**WHAT YOU HAVE TO DO**. Print all of the data exactly, but drop the pictures.

_ _ _ _

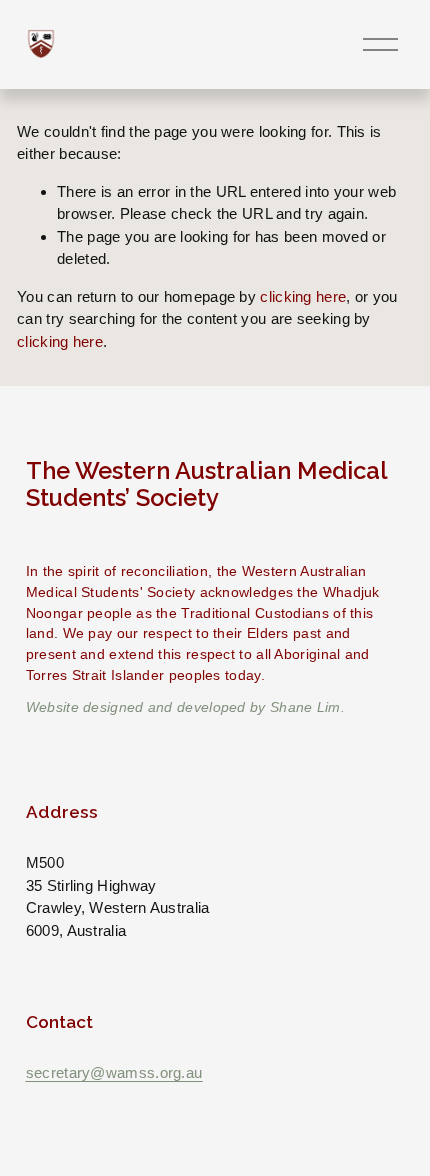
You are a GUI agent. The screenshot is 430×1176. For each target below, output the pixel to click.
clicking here (303, 296)
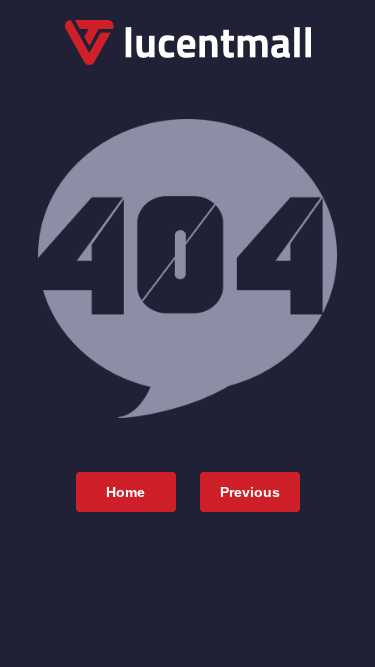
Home (125, 492)
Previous (250, 492)
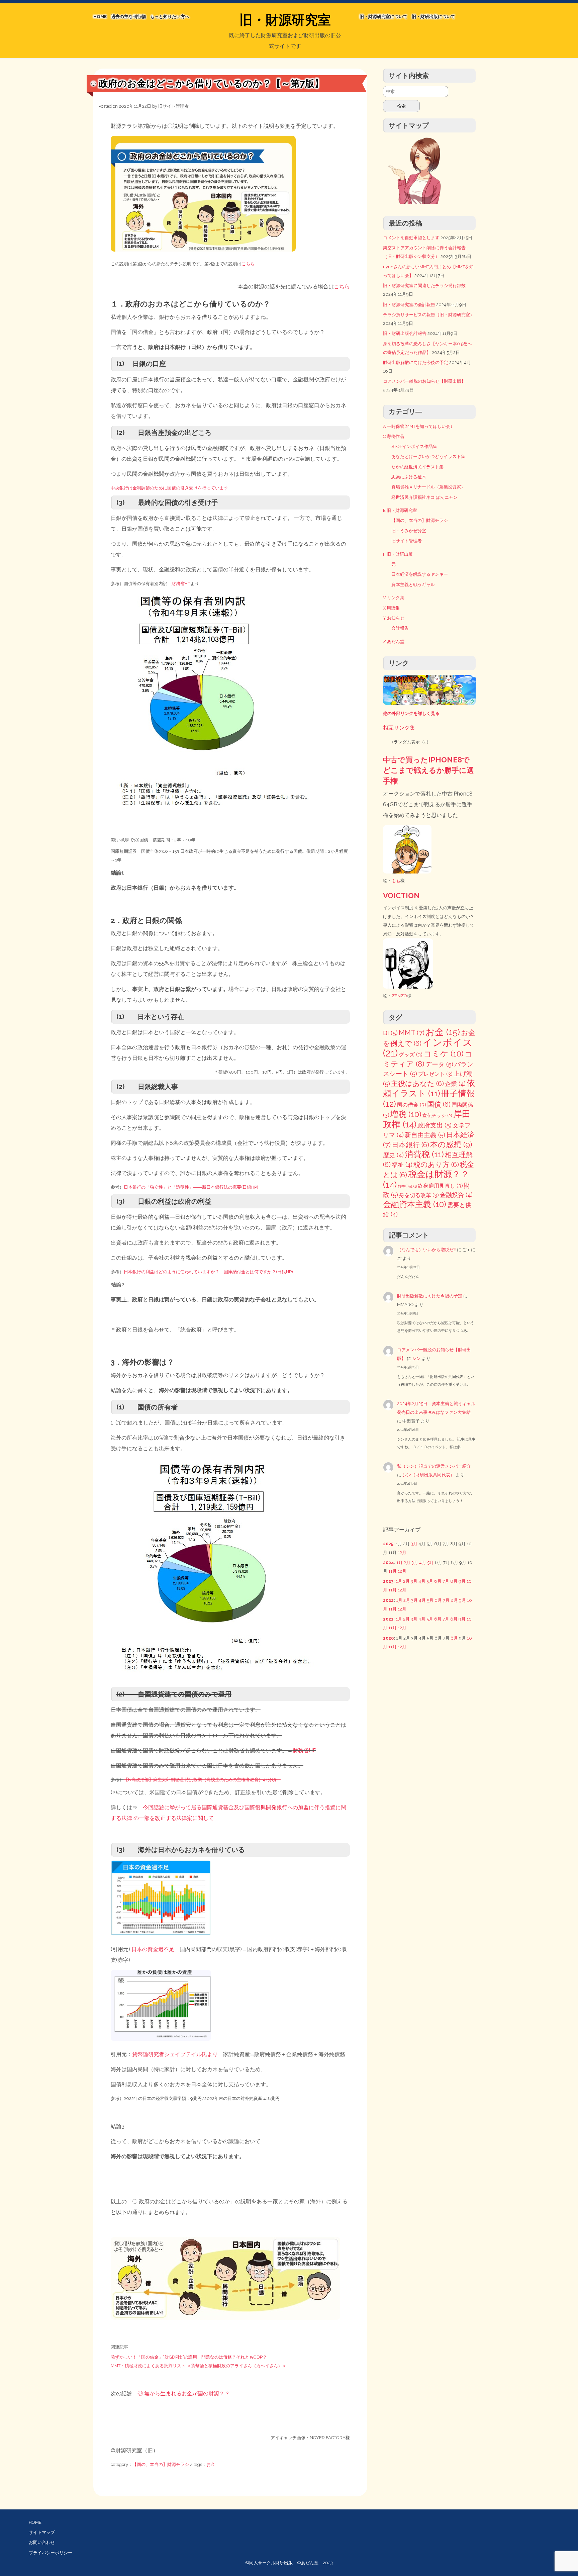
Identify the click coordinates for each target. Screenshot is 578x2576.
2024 (388, 1562)
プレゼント (435, 1074)
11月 (392, 1571)
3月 (414, 1543)
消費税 (424, 1154)
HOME (100, 16)
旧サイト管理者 (173, 106)
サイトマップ (42, 2532)
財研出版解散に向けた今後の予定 (415, 362)
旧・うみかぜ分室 (408, 530)
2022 (388, 1600)
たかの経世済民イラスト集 (417, 466)
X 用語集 (391, 608)
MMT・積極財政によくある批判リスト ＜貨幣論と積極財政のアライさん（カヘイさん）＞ (199, 2365)
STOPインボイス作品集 (414, 446)
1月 (399, 1562)
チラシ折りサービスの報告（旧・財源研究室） (428, 314)
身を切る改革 (419, 1195)
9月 (462, 1581)
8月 (454, 1581)
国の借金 (411, 1105)
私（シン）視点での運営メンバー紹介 (434, 1466)
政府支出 (434, 1125)
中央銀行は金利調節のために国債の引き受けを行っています (169, 487)
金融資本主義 (414, 1204)
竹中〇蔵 (407, 1186)
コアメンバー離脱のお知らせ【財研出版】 (424, 381)
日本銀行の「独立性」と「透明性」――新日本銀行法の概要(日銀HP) (191, 1187)
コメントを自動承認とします (411, 237)
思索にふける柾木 (408, 476)
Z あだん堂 (393, 641)
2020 (388, 1638)
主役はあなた (417, 1084)
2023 (388, 1581)
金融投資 (456, 1194)
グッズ (410, 1054)
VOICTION (401, 895)
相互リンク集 (399, 728)
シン (416, 1358)
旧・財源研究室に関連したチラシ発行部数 (424, 285)
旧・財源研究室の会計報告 (409, 304)
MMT (411, 1032)
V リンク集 (393, 597)
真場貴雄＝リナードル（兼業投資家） (428, 486)
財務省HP (181, 583)
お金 (210, 2464)
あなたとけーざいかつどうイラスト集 (428, 456)
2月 (407, 1562)
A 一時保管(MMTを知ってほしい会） (419, 426)
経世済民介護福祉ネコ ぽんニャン (424, 497)
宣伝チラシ (437, 1115)
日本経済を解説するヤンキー (419, 574)
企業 (455, 1083)
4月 (422, 1562)
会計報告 (400, 628)
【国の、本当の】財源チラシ (160, 2464)
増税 (405, 1114)
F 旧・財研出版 (398, 554)
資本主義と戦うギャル (413, 584)
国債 (439, 1104)
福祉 (402, 1164)
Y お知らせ (393, 618)
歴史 (393, 1155)
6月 (438, 1581)
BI (390, 1033)
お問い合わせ (42, 2542)
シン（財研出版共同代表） (428, 1474)
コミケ (443, 1054)
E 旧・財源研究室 (400, 510)
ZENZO (399, 995)
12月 (402, 1552)
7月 (446, 1581)
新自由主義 (425, 1135)
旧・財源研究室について (383, 16)
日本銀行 (410, 1145)
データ (439, 1064)
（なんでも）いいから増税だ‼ (426, 1249)
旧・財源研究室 (285, 19)
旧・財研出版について (433, 16)
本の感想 (451, 1144)
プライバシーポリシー (50, 2552)
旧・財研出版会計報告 (404, 333)
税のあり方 (436, 1165)
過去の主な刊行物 (128, 16)
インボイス (428, 1047)
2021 (388, 1619)
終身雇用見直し (440, 1186)
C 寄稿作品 (393, 436)
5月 (430, 1562)
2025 (388, 1543)
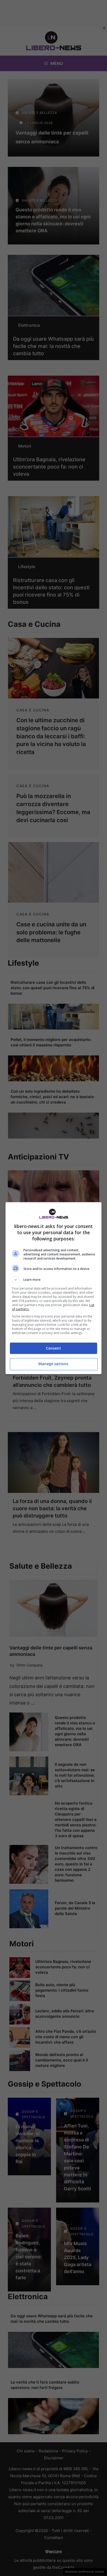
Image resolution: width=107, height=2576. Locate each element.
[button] (53, 1279)
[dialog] (53, 1288)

_ _ _ _

**THE COMPLETED TASK**.
You are a GUI agent. The screenshot is 430×1176. For each target below, output the pixel to click.
clicking here (303, 296)
Home (125, 492)
Previous (250, 492)
Identify the click coordinates for each target. Screenshot is 578x2576.
2024 (388, 1562)
プレゼント (435, 1074)
11月 (392, 1571)
3月 (414, 1543)
消費税 (424, 1154)
HOME (100, 16)
旧サイト管理者 (173, 106)
サイトマップ (42, 2532)
財研出版解散に向けた今後の予定 (415, 362)
旧・うみかぜ分室 (408, 530)
2022 (388, 1600)
たかの経世済民イラスト集 (417, 466)
X 用語集 (391, 608)
MMT・積極財政によくある批判リスト ＜貨幣論と積極財政のアライさん（カヘイさん）＞ (199, 2365)
STOPインボイス作品集 (414, 446)
1月 (399, 1562)
チラシ折りサービスの報告（旧・財源研究室） (428, 314)
身を切る改革 (419, 1195)
9月 (462, 1581)
8月 (454, 1581)
国の借金 (411, 1105)
私（シン）視点での運営メンバー紹介 (434, 1466)
政府支出 (434, 1125)
中央銀行は金利調節のために国債の引き受けを行っています (169, 487)
金融資本主義 (414, 1204)
竹中〇蔵 (407, 1186)
コアメンバー離脱のお知らせ【財研出版】 (424, 381)
日本銀行の「独立性」と「透明性」――新日本銀行法の概要(日銀HP) (191, 1187)
コメントを自動承認とします (411, 237)
思索にふける柾木 (408, 476)
Z あだん堂 (393, 641)
2020 (388, 1638)
主役はあなた (417, 1084)
2023 (388, 1581)
金融投資 (456, 1194)
グッズ (410, 1054)
VOICTION (401, 895)
相互リンク集 (399, 728)
シン (416, 1358)
旧・財源研究室に関連したチラシ発行部数 (424, 285)
旧・財源研究室の会計報告 (409, 304)
MMT (411, 1032)
V リンク集 (393, 597)
真場貴雄＝リナードル（兼業投資家） (428, 486)
財務省HP (181, 583)
お金 (210, 2464)
あなたとけーざいかつどうイラスト集 (428, 456)
2月 (407, 1562)
A 一時保管(MMTを知ってほしい会） (419, 426)
経世済民介護福祉ネコ ぽんニャン (424, 497)
宣伝チラシ (437, 1115)
日本経済を解説するヤンキー (419, 574)
企業 (455, 1083)
4月 (422, 1562)
会計報告 (400, 628)
【国の、本当の】財源チラシ (160, 2464)
増税 (405, 1114)
F 旧・財研出版 (398, 554)
資本主義と戦うギャル (413, 584)
国債 (439, 1104)
福祉 (402, 1164)
Y お知らせ (393, 618)
歴史 (393, 1155)
6月 (438, 1581)
BI (390, 1033)
お問い合わせ (42, 2542)
シン（財研出版共同代表） (428, 1474)
コミケ (443, 1054)
E 旧・財源研究室 (400, 510)
ZENZO (399, 995)
12月 (402, 1552)
7月 (446, 1581)
新自由主義 (425, 1135)
旧・財源研究室について (383, 16)
日本銀行 (410, 1145)
データ (439, 1064)
（なんでも）いいから増税だ‼ (426, 1249)
旧・財源研究室 (285, 19)
旧・財研出版について (433, 16)
本の感想 (451, 1144)
プライバシーポリシー (50, 2552)
旧・財研出版会計報告 (404, 333)
税のあり方 (436, 1165)
過去の主な刊行物 (128, 16)
インボイス (428, 1047)
2021 (388, 1619)
終身雇用見直し (440, 1186)
C 寄稿作品 (393, 436)
5月 (430, 1562)
2025 (388, 1543)
Image resolution: width=107, height=2576. Locate each element.
[button] (53, 1279)
[dialog] (53, 1288)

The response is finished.